Detesto la puzza di disinfettante con cui ci ammorbano. Fa girare la testa. E rende folli. Folli. Folli! Vorrei staccarmi il naso. Forse lo farò. Forse me lo spappolerò a forza di spiaccicarmelo sulle sbarre. Forse me lo staccherò proprio io con le mie stesse unghie. Forse…

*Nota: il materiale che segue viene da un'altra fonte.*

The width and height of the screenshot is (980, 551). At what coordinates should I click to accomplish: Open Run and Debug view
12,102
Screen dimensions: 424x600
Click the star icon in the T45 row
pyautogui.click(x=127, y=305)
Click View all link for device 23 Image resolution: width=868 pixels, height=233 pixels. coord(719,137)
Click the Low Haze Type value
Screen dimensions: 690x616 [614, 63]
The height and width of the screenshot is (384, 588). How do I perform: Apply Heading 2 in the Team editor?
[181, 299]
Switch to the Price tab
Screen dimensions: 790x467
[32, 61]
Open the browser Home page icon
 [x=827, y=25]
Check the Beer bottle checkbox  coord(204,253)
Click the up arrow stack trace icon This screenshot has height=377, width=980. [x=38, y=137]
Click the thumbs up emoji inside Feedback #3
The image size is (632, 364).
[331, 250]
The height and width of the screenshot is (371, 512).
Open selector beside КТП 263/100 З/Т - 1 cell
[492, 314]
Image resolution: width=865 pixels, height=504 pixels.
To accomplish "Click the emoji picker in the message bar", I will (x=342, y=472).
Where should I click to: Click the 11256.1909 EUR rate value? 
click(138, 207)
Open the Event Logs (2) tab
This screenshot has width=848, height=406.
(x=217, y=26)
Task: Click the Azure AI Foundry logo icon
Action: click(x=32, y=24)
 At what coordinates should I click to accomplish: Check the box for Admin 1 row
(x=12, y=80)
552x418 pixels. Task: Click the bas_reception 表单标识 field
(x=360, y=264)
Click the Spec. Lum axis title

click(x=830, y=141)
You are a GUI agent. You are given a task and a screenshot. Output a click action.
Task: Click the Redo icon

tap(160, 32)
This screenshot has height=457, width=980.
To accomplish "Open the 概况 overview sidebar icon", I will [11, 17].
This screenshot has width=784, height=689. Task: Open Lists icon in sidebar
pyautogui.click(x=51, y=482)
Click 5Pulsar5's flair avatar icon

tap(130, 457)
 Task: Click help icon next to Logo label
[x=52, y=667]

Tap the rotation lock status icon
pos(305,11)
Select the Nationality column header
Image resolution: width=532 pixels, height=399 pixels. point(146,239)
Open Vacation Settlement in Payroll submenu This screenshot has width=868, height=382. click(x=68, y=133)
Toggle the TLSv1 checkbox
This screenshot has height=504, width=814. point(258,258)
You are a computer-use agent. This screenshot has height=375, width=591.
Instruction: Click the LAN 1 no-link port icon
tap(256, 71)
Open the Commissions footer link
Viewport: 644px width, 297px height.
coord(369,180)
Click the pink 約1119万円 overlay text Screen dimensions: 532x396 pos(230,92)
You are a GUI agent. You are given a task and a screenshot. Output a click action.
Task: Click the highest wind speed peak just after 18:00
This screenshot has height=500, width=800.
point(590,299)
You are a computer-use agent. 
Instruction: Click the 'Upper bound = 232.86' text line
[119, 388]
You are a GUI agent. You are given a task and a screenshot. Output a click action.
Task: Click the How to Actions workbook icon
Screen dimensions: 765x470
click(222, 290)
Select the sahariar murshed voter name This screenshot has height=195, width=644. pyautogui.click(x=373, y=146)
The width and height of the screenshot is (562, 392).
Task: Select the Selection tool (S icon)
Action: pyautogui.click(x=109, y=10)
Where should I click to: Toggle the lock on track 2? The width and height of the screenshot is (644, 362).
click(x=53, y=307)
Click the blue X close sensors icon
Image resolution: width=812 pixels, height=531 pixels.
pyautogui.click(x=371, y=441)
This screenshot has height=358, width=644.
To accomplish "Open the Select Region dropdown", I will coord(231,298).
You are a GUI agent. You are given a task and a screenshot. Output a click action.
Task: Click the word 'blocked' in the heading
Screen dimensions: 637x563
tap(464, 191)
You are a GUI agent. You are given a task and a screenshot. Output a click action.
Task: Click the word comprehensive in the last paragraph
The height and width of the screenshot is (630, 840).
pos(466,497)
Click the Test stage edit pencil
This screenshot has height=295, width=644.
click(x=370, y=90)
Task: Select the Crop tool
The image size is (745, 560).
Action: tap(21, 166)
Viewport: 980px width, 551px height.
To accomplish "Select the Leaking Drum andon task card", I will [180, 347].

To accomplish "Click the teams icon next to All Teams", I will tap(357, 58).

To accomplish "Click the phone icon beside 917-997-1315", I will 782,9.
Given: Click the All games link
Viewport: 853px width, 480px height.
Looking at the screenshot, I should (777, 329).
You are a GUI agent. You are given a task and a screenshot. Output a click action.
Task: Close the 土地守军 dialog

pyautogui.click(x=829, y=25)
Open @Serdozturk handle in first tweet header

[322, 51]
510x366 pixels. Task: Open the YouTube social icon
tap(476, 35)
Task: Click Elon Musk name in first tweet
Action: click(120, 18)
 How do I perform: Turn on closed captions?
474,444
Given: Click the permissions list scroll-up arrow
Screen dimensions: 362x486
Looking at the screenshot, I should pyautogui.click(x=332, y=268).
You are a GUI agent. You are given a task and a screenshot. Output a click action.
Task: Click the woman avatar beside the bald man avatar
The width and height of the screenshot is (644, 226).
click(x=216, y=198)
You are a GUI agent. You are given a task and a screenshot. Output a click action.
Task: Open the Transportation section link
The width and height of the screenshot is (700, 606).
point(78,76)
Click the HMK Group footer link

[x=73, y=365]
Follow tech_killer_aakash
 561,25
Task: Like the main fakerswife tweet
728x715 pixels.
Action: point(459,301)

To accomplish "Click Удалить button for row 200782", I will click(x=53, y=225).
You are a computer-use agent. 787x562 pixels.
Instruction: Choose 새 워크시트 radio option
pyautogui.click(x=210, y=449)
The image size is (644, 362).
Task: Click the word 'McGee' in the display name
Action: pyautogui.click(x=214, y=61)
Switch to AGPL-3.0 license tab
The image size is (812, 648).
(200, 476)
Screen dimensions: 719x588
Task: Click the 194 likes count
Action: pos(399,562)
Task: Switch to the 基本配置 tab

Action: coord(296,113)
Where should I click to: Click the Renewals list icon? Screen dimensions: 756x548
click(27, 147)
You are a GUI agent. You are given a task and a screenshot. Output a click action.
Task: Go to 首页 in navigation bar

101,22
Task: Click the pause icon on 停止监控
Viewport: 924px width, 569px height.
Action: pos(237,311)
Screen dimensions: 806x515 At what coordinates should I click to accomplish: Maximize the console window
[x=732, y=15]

Sono davvero molto malvagi i nostri aguzzini. Ci tengono quasi sempre in gabbia. E questa è la parte bella della giornata. Perché poi, quando ci tirano fuori, è solo per seviziarci ancora una volta. Umiliarci. Violentarci. Aprirci la carne e vedere dentro. Abbiamo un’anima anche noi! Siamo esseri viventi! Ma anche se non ce l’avessimo, nessuno vi autorizzerebbe ugualmente a farci quel che ci fate. Ci fate del male! Ci fate provare dolore! Siete disumani. Siete stronzi, bastardi di natura. Che Iddio vi maledica, voi e tutta la vostra genia malata che si crede dio. Noi vogliamo solo condurre vite semplici, felici, modeste, spensierate. Ed è stato questo il nostro errore. Non vi facciamo la guerra per partito preso, come invece dovremmo fare per difenderci dalla vostra essenza diabolica. Perché noi siamo ingenui, mentre voi siete il Male sulla Terra. Adesso l’ho capito. E se un giorno dovessi uscire da qui giuro che non vi avvicinerò più appena dovessi percepire la vostra puzza rivoltante di gente che copre il proprio odore perché è falsa, è falsa anche in quello…
L’altro giorno ne hanno portato un altro. Lui è nuovo, e per lui il patimento è doppio, sia perché proviene da fuori, è stato libero un tempo, non è nato in questo carcere degli orrori, sia perché non si capacita di come loro si sentano in diritto di infilargli aghi nella pelle come niente fosse, urticargli la pelle o gli occhi o la lingua con le loro sostanze venefiche, o aprirgli la carne, o dargli la scossa. La scossa… Lui non capisce che cazzo sia, perché ovviamente prima di entrare qui non aveva mai sperimentato una sensazione simile, una sensazione così artificiosa, brutale e ignominiosa. D’altronde nessuno di noi dovrebbe mai prendere la scossa, perché sono cose che non ci competono, che non saremmo destinati a conoscere mai. Ma loro ci pervertono anche in questo. Loro più pervertono e più sono contenti…
Che siano dannati! Sono dei diavoli! Dei veri e propri diavoli dell’inferno. I diavoli esistono e sono loro. Prima non sapevo che potessero esistere creature più malvagie. Neppure nei miei incubi peggiori potevo immaginarmele e invece… invece esistono. E sono molto peggio di tutto il peggio a cui avrei potuto pensare. E nessuno li ferma. Nessuno ferma l’orrore. Siamo sacrificabili. Siamo carne da macello. E nessuno mai entra qui a salvarci. Siamo condannati a morte e sopratutto a patire. In questo luogo non esiste legge divina. In questo luogo c’è solo l’inferno. Ci sono solo loro che ci affliggono.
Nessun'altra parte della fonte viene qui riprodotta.